The bank branch continued to be operated by National City Bank and its successor Citibank through the early 21st century. Citibank installed "talking ATMs" for blind and sight-impaired customers at 181 Montague Street in 2001. The People's Trust Company Building, along with the adjacent National Guaranty Trust Company Building at 185 Montague Street, were nominated for city-landmark protection as part of the Borough Hall Skyscraper Historic District in 2011, but the New York City Landmarks Preservation Commission (LPC) did not include the buildings in the district. Local civic group Brooklyn Heights Association then proposed that both 181 and 185 Montague Street be designated as New York City individual landmarks.
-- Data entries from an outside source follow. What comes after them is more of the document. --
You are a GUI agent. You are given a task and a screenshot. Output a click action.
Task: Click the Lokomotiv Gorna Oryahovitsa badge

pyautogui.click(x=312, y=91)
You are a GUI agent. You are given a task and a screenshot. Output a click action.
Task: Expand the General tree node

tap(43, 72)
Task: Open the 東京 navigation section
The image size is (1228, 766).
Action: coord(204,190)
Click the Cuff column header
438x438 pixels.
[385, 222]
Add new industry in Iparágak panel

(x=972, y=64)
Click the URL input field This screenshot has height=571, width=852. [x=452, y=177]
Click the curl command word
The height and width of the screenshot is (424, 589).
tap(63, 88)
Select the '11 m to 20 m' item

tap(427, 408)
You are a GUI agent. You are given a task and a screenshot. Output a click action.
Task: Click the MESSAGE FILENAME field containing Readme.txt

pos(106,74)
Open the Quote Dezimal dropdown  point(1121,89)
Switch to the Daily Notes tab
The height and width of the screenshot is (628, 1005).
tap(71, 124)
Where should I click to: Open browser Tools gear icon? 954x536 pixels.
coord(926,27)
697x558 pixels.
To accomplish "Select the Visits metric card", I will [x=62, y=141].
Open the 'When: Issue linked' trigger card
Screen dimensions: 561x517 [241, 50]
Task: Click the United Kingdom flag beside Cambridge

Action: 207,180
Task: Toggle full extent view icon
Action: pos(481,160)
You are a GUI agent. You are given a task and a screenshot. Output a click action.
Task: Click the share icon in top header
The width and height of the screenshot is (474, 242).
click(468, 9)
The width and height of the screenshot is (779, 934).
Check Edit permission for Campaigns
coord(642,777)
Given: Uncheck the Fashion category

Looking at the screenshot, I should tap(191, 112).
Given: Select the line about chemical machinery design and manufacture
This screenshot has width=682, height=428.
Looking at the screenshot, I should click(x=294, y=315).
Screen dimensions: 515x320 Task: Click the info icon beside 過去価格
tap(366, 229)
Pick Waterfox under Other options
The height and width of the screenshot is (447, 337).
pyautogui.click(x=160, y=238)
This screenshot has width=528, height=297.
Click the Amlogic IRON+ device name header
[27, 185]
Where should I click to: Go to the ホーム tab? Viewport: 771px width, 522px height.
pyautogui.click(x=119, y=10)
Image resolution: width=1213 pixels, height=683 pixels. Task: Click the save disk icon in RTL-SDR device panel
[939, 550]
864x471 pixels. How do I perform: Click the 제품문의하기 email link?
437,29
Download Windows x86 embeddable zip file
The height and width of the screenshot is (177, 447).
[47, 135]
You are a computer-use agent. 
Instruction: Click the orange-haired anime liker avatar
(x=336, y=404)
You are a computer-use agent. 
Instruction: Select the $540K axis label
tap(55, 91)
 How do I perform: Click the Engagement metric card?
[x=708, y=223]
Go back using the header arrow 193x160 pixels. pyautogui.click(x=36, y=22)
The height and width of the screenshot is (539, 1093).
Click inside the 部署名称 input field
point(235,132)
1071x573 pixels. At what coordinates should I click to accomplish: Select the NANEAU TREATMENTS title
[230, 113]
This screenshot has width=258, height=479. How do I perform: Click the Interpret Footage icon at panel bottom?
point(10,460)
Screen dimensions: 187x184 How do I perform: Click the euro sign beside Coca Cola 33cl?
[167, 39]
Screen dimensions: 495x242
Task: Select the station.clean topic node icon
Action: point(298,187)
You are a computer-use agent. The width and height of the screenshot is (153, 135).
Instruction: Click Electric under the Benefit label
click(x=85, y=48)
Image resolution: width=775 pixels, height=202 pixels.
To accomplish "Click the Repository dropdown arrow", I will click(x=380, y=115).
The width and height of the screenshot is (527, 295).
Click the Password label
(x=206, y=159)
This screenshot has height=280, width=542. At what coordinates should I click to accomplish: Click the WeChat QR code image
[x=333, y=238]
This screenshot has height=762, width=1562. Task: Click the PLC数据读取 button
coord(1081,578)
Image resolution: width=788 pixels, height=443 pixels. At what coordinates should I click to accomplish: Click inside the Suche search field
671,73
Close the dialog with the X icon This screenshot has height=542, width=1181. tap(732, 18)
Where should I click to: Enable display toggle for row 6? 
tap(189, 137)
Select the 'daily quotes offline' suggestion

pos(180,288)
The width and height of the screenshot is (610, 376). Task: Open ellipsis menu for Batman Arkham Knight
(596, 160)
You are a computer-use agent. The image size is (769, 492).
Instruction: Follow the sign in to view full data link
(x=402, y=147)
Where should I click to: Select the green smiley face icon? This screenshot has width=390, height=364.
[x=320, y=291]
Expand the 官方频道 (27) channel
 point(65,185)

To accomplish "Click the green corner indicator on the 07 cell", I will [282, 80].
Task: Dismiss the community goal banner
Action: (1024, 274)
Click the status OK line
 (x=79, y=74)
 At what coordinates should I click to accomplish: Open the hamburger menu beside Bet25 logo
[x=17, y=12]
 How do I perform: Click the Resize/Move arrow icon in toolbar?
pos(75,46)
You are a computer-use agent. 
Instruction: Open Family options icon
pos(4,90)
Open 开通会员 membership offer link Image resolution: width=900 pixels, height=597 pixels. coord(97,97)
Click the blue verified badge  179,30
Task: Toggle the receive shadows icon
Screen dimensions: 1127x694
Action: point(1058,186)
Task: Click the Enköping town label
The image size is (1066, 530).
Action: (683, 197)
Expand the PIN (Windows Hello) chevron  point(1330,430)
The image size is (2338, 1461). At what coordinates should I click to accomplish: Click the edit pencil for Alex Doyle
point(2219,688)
Citibank placed 181 Montague Street and six of its other New York City bank branches for sale in September 2012. Prudential Financial and Madison Capital bought 181 Montague Street in 2012 for $18.3 million. The partners planned to retain the banking space on Montague Street while redeveloping the Pierrepont Street side. The developer Jonathan Rose acquired 181 Montague Street for $36.5 million in March 2015. This prompted concerns that Rose would demolish or significantly modify the building because Rose had just razed an adjacent structure to make way for condominiums, and because a limited-liability company named Montague Pierrepont Apartments LLC was recorded as the buyer. By then, Citibank occupied 9,350 ft2 in the building, and the other 21,700 ft2 was used as offices.

The LPC began considering preserving 181 and 185 Montague Street as individual landmarks in August 2016, and Rose expressed support for the designation of his building. The LPC hosted public hearings for the designations of the buildings at 181 and 185 Montague Street that November. Although the LPC designated both structures as landmarks on January 27, 2017, the designation did not include the six-story annex on Pierrepont Street. In May 2024, TD Bank announced plans to open a branch at 181 Montague Street that August.

== Critical reception ==
When the building was under construction, the Brooklyn Daily Eagle wrote in 1905: "From a purely architectural point of view it will be the most attractive business building on the street." After the People's Trust Company Building opened, the Eagle called the building one of Brooklyn's most elaborate structures, while Bankers' Magazine called the building "a handsome addition to Brooklyn's financial district". The Architects' and Builder's Magazine wrote, "The rich Ionic of the facade herewith illustrated has solidity and strength. Its endurance and its beauty seem to go hand in hand." Francis Morrone later wrote, "If this is not quite so fully realized a vision of the Classical bank, it is nonetheless a fine thing", and that it complemented the Renaissance-style Brooklyn Trust Company Building to its west. The Department of Housing and Urban Development wrote in 1985 that the annex was a "refined Art Deco structure".